Application of Genetic Algorithm on Data Driven Models for Optimized ROP Prediction

Abstract

The demand for cost-effective drilling operations in oil and gas exploration is ever growing. One of the important aspects to tackling the aforementioned difficulty is determining the optimal rate of penetration (ROP) of the drill bit. The most important optimization objective is to achieve a high optimal rate of penetration in safe and stable drilling conditions. Several machine learning models have been developed to predict ROP, however, there have been few studies that consider the different optimization algorithms needed to optimize the conventional developed models other than the conventional grid search and random search techniques.
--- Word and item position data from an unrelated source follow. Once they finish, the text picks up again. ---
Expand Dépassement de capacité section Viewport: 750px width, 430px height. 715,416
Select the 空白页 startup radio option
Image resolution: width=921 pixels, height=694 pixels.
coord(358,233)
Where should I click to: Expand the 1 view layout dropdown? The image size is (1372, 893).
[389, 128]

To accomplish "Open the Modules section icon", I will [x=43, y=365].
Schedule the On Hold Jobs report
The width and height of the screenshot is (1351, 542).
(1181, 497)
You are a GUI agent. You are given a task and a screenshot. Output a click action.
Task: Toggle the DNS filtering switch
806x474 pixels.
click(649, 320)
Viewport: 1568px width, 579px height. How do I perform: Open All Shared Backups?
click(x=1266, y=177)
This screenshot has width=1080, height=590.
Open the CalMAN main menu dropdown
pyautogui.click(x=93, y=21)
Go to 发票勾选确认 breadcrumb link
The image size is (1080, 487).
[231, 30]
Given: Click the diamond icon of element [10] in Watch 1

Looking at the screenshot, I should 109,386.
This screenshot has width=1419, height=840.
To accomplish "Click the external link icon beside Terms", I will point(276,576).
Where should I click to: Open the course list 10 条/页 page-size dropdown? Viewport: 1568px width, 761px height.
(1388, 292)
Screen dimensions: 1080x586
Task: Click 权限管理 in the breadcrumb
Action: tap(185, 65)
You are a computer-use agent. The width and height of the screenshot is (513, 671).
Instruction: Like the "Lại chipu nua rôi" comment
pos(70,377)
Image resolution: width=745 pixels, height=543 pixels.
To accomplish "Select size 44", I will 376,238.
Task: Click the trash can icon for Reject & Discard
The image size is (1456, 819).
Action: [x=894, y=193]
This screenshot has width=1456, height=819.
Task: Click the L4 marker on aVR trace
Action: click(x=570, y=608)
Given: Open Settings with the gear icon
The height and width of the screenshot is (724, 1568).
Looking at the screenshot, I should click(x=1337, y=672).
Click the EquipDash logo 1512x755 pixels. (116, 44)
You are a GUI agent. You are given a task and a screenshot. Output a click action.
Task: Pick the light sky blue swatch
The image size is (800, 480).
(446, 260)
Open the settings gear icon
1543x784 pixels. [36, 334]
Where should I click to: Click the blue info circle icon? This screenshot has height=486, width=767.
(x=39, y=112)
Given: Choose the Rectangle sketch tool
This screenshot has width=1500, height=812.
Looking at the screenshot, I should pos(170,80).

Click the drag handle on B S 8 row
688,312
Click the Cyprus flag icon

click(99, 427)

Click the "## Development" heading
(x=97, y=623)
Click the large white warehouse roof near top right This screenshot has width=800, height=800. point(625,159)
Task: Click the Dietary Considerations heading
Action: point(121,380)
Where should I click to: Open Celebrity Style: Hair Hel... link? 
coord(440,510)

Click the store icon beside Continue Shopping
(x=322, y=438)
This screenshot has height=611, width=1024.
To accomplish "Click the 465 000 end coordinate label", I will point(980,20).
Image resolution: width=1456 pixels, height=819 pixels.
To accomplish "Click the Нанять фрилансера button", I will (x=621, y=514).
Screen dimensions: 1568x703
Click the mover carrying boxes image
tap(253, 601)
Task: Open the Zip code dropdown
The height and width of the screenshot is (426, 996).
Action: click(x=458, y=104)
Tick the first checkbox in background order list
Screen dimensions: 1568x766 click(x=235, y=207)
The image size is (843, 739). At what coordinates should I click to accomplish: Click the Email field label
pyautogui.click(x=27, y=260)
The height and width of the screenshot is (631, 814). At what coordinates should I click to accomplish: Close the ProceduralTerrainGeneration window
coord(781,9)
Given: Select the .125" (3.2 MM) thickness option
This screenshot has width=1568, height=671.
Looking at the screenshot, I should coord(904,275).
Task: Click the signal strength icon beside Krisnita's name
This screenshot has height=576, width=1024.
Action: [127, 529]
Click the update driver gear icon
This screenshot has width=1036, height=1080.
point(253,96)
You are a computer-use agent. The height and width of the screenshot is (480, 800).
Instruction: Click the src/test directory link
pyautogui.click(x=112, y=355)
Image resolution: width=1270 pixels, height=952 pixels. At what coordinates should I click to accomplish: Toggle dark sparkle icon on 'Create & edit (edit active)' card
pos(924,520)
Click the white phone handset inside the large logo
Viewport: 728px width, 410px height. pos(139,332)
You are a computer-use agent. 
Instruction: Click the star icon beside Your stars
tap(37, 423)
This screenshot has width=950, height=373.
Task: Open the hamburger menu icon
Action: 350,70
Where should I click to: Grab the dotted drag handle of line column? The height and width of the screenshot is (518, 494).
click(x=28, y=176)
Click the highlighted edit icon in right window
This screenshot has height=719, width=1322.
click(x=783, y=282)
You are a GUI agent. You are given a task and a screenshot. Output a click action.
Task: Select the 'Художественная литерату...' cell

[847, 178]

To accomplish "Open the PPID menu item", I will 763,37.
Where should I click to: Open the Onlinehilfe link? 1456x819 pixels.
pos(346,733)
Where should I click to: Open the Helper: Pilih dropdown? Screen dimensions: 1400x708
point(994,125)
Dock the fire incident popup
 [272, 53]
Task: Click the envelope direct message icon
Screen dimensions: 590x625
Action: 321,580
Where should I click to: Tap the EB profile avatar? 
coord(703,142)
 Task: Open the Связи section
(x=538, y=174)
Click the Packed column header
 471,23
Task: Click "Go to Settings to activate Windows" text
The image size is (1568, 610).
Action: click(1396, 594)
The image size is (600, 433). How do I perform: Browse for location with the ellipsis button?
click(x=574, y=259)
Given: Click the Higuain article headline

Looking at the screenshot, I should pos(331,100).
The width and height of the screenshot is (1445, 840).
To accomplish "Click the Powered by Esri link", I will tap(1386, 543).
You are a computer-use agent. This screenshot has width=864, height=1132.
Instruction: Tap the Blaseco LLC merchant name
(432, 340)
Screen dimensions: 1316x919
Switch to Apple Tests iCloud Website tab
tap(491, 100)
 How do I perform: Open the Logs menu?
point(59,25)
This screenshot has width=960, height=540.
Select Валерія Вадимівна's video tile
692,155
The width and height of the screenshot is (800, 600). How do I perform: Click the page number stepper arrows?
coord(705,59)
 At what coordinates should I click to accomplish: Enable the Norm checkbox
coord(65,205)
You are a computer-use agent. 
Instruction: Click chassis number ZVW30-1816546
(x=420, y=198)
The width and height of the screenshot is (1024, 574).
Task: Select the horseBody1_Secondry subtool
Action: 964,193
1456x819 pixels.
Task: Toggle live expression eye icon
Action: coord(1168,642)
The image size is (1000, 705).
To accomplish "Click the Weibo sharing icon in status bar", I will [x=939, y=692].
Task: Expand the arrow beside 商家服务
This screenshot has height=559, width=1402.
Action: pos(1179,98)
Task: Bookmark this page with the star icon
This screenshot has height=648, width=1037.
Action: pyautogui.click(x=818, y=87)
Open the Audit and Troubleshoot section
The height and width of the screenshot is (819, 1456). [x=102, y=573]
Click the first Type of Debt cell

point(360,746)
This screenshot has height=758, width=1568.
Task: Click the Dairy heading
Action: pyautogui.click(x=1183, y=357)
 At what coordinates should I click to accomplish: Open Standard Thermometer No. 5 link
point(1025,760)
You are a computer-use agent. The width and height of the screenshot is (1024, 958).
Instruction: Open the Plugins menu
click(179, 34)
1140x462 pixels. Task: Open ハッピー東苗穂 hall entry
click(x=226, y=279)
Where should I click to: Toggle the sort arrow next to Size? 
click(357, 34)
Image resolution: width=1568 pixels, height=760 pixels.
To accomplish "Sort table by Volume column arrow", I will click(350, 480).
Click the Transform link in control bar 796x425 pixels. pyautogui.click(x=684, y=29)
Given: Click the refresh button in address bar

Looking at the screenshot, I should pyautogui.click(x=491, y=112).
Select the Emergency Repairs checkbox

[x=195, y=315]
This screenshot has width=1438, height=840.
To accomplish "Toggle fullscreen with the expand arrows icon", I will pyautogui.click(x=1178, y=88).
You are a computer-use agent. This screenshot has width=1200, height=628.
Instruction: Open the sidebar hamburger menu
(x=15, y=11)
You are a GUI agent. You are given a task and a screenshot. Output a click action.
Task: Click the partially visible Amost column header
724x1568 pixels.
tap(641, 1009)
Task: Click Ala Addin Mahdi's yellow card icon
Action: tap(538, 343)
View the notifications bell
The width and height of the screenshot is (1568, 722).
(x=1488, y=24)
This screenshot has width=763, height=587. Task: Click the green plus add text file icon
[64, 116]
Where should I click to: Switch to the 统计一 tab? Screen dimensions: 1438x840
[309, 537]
Genetic algorithm (GA) has gained much attention as methods of optimizing the predictions of machine learning algorithms in different fields of study. In this study, GA optimization algorithm was implemented to optimize 5 machine learning algorithms: Linear Regression, Decision Tree, Support Vector Machine, Random Forest, and Multilayer Perceptron algorithm while using torque, weight on bit, surface RPM, mud flow, pump pressure, downhole temperature and pressure, etc, as input parameters. Three scenarios were analyzed using a train-test split ratio of 70-30, 80-20 and 85-15 percent on all the developed models. The results from the comparative study of all models developed shows that the implementation of the GA optimization algorithms increased the individual ROP models, with the multilayer perceptron model having the highest coefficient of determination of 0.989% after GA optimization.